[The data — start]
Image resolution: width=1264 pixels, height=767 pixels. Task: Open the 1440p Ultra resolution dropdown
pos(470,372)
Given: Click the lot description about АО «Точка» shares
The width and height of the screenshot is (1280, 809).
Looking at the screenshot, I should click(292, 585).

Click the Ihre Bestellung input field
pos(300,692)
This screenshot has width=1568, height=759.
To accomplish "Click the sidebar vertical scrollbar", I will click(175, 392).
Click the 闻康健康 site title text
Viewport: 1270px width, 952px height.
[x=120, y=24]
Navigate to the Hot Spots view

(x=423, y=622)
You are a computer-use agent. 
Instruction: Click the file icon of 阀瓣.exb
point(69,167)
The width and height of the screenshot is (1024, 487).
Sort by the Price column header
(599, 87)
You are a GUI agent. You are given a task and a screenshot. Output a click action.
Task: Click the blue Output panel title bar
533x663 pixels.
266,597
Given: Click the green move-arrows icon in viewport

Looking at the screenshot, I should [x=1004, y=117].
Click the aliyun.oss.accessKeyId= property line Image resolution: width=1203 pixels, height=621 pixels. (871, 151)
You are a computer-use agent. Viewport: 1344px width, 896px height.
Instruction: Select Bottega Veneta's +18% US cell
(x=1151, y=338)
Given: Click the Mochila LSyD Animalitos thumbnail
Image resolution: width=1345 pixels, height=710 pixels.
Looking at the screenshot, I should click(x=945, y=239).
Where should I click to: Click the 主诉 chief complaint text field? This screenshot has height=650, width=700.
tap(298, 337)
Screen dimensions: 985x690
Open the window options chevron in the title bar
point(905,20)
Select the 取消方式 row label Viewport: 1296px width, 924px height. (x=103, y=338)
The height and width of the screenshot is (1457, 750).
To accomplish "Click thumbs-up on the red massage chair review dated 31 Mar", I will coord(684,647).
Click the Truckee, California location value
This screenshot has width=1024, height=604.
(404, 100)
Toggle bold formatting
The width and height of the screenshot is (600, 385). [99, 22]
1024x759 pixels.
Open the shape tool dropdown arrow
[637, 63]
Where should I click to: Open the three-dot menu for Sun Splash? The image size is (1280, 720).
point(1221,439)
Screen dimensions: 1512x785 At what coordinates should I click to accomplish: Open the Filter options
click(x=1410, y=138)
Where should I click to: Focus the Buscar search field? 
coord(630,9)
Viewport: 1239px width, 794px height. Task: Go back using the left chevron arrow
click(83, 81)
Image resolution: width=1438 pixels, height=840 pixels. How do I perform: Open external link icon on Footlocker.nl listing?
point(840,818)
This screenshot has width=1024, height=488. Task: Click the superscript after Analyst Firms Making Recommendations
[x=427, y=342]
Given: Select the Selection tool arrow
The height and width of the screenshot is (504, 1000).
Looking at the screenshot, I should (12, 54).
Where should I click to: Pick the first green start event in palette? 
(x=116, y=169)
[The data — finish]
Provide the count of lines in the data above that include the word "will", with no added text.

2